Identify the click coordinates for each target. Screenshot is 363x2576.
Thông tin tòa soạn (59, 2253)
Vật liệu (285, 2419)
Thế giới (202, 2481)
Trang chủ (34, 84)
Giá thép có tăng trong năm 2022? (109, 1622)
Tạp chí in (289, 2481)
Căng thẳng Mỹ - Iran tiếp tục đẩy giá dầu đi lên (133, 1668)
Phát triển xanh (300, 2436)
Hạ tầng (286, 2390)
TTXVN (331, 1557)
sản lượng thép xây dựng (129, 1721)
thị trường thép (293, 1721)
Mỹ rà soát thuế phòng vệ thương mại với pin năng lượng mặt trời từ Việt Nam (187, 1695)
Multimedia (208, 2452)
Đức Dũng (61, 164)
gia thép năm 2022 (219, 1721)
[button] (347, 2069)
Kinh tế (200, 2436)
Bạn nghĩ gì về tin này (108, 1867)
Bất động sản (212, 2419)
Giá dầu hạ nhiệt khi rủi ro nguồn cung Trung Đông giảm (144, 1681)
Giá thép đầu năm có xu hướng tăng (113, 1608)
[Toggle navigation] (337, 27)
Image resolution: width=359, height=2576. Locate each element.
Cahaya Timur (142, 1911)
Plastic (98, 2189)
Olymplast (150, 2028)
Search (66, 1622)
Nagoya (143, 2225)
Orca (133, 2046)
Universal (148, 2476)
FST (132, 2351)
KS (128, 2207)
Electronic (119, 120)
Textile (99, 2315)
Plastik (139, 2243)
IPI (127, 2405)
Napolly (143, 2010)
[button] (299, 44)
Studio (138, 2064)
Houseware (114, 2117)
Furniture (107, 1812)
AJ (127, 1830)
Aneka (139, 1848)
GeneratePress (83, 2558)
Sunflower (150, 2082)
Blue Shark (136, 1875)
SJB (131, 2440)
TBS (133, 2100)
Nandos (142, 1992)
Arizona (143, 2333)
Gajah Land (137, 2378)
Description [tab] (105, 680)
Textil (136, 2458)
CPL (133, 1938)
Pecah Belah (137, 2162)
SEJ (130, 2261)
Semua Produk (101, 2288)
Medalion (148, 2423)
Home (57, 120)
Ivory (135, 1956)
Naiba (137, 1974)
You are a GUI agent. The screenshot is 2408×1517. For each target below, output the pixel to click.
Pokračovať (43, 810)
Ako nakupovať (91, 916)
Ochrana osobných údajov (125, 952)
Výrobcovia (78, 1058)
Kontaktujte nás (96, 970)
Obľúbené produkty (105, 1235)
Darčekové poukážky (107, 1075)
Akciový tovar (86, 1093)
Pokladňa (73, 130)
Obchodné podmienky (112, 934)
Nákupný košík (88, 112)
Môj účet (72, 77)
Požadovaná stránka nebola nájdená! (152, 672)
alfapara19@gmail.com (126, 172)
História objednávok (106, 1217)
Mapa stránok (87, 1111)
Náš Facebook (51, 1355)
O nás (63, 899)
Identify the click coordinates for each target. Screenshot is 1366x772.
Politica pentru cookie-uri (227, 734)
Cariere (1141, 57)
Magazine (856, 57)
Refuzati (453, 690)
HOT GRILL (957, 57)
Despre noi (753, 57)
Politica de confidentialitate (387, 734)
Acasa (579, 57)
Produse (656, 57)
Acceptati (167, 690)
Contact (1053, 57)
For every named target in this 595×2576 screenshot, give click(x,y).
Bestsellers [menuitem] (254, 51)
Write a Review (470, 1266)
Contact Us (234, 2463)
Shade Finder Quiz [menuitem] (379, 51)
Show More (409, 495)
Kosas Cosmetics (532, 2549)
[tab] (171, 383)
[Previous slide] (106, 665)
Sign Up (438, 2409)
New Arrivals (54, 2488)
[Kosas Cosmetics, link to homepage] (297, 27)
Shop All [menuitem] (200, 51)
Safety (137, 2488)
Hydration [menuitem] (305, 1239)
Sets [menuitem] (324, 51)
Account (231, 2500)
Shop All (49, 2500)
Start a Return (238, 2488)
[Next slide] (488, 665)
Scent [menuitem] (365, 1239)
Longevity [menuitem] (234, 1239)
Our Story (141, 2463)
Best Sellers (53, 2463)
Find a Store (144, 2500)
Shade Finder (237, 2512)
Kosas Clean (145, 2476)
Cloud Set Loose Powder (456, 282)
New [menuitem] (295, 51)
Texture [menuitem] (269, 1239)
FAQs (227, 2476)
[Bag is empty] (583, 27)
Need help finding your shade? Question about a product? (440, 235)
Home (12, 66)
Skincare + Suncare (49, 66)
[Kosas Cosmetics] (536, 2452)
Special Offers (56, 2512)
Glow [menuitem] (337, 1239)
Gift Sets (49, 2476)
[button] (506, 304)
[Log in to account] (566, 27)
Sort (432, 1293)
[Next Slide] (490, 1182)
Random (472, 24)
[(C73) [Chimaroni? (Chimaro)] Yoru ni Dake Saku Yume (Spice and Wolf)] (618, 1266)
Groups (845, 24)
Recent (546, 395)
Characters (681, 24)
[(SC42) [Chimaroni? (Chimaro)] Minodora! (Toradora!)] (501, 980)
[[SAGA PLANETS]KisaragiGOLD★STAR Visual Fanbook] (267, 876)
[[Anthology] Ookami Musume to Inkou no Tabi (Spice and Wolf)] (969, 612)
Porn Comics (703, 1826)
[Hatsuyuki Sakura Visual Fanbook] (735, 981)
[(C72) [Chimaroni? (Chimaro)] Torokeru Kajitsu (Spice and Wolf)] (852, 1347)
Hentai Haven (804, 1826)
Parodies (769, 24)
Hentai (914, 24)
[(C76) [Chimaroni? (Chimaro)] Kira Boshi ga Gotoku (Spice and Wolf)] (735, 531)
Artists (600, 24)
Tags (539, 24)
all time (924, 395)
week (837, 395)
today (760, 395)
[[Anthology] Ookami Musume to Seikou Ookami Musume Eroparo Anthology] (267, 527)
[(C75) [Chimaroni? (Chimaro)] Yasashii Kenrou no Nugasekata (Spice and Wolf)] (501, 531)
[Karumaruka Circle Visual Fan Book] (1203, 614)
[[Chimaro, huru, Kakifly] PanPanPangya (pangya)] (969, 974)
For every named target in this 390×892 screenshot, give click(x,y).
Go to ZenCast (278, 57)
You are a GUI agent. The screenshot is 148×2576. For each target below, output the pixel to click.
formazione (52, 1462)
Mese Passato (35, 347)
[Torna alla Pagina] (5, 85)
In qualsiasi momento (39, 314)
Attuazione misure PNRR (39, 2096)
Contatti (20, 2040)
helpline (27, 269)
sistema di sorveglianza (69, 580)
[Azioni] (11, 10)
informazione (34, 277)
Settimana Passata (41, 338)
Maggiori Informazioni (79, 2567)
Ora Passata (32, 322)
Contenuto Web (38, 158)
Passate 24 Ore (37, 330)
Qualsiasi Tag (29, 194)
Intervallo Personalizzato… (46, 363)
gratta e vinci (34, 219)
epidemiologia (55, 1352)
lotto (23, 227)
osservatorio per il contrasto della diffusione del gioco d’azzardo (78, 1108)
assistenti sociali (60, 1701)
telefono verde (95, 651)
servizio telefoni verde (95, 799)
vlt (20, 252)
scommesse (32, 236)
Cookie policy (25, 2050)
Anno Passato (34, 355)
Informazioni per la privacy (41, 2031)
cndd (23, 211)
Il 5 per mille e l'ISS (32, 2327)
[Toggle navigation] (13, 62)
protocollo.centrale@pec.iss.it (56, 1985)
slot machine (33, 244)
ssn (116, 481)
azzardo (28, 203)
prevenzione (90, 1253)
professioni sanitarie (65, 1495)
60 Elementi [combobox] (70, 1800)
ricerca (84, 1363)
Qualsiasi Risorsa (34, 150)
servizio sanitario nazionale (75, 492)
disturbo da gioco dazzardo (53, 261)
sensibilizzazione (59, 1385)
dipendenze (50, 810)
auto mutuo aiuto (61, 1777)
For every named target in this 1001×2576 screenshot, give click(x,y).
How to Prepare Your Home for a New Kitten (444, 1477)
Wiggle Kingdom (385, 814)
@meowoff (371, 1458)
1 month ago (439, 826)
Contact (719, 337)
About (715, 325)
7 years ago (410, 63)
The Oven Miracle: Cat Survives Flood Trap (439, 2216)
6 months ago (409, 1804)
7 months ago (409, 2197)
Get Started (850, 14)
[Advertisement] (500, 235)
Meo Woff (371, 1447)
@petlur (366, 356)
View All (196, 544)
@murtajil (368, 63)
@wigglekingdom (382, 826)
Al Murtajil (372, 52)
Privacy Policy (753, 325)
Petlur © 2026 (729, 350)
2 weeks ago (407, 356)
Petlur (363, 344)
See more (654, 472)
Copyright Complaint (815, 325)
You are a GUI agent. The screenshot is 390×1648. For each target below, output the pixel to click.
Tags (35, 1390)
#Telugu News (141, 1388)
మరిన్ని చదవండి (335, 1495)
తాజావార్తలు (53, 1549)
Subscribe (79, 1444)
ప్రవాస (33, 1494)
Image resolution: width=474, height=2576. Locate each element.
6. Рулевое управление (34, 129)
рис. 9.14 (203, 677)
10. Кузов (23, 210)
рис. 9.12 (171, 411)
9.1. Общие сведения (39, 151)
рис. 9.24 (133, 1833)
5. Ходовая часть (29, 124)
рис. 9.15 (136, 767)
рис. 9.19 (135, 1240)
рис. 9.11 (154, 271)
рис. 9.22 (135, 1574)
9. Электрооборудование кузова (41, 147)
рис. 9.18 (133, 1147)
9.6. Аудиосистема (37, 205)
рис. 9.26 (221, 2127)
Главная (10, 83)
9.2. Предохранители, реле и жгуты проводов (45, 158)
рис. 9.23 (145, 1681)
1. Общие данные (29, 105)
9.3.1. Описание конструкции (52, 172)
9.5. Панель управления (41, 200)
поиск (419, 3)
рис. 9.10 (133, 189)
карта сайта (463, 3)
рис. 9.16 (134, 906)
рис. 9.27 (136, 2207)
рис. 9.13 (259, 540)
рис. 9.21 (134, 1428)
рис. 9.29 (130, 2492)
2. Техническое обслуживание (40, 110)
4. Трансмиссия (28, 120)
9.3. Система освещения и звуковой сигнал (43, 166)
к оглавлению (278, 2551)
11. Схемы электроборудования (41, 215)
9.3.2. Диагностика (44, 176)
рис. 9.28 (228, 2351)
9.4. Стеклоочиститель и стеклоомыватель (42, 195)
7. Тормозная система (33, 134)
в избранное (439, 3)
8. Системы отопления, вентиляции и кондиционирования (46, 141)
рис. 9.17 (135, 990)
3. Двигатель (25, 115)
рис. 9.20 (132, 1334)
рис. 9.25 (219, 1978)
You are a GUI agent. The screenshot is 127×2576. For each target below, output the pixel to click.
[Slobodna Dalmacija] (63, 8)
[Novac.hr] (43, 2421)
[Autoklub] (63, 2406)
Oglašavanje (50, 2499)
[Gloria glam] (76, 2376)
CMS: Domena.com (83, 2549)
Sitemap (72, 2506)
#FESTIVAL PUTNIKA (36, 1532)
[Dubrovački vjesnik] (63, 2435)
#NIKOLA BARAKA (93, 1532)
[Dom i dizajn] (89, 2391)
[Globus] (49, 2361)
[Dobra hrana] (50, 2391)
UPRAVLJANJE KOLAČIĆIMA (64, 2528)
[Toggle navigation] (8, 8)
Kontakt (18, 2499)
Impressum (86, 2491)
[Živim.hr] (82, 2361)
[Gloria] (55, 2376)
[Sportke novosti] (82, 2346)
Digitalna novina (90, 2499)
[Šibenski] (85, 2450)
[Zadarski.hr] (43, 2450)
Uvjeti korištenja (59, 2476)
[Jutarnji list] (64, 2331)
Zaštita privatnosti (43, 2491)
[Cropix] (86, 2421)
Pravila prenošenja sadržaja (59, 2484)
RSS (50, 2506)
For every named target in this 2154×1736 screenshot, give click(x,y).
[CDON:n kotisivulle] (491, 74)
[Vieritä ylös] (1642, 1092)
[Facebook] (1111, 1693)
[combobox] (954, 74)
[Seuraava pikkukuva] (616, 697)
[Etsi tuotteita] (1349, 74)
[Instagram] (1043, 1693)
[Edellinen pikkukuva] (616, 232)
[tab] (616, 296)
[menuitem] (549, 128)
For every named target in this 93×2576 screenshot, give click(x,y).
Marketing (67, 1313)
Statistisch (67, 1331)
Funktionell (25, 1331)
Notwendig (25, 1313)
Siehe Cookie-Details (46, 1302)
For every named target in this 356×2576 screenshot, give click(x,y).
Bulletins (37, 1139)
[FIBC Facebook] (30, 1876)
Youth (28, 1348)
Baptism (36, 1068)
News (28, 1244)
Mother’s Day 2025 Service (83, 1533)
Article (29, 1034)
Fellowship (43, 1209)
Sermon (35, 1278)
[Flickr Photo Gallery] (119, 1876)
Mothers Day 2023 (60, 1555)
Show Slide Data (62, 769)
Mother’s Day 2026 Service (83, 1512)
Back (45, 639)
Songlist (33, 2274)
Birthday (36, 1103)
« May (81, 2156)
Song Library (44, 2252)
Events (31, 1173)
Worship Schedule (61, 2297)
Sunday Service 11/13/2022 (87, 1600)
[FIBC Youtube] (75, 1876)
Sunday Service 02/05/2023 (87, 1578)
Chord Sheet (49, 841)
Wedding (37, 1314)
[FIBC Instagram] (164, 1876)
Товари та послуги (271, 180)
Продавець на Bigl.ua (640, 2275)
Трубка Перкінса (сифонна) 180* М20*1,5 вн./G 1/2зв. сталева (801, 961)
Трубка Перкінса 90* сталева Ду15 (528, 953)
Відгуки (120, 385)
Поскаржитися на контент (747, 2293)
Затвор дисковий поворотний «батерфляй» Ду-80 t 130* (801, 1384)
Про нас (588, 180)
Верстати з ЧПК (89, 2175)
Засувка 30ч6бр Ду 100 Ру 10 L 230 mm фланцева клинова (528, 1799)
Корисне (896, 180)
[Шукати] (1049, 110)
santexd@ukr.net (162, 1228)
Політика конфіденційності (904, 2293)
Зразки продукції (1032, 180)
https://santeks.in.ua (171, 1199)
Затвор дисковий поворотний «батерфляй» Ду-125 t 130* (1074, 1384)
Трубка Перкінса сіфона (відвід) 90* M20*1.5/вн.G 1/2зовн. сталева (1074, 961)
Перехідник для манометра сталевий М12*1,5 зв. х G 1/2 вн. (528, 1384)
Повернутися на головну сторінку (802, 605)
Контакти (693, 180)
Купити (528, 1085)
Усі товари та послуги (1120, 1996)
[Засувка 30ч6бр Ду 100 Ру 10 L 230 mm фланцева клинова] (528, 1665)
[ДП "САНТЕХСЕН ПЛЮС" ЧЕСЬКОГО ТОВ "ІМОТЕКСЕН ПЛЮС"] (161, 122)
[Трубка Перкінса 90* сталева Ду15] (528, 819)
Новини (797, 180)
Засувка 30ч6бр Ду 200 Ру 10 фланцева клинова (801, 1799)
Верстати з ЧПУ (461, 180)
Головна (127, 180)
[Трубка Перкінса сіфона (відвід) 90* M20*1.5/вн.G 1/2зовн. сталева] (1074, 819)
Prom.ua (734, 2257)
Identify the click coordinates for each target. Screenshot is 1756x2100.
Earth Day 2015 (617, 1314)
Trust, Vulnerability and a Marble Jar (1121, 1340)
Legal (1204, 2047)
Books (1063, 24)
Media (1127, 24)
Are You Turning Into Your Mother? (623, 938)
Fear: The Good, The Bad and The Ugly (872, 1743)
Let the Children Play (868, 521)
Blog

Goal of the exercise: The only output should be the lines from the one containing "Верстати з ЧПК (89, 2175)" through the final line of the material above, copied exactly.

Answer for the task:
Верстати з ЧПК (89, 2175)
Засувка 30ч6бр Ду 100 Ру 10 L 230 mm фланцева клинова (528, 1799)
Корисне (896, 180)
[Шукати] (1049, 110)
santexd@ukr.net (162, 1228)
Політика конфіденційності (904, 2293)
Зразки продукції (1032, 180)
https://santeks.in.ua (171, 1199)
Затвор дисковий поворотний «батерфляй» Ду-125 t 130* (1074, 1384)
Трубка Перкінса сіфона (відвід) 90* M20*1.5/вн.G 1/2зовн. сталева (1074, 961)
Перехідник для манометра сталевий М12*1,5 зв. х G 1/2 вн. (528, 1384)
Повернутися на головну сторінку (802, 605)
Контакти (693, 180)
Купити (528, 1085)
Усі товари та послуги (1120, 1996)
[Засувка 30ч6бр Ду 100 Ру 10 L 230 mm фланцева клинова] (528, 1665)
[ДП "САНТЕХСЕН ПЛЮС" ЧЕСЬКОГО ТОВ "ІМОТЕКСЕН ПЛЮС"] (161, 122)
[Трубка Перкінса 90* сталева Ду15] (528, 819)
Новини (797, 180)
Засувка 30ч6бр Ду 200 Ру 10 фланцева клинова (801, 1799)
Верстати з ЧПУ (461, 180)
Головна (127, 180)
[Трубка Перкінса сіфона (відвід) 90* M20*1.5/вн.G 1/2зовн. сталева] (1074, 819)
Prom.ua (734, 2257)
Identify the click coordinates for each target. Screenshot is 1756x2100.
Earth Day 2015 (617, 1314)
Trust, Vulnerability and a Marble Jar (1121, 1340)
Legal (1204, 2047)
Books (1063, 24)
Media (1127, 24)
Are You Turning Into Your Mother? (623, 938)
Fear: The Good, The Bad and The Ugly (872, 1743)
Let the Children Play (868, 521)
Blog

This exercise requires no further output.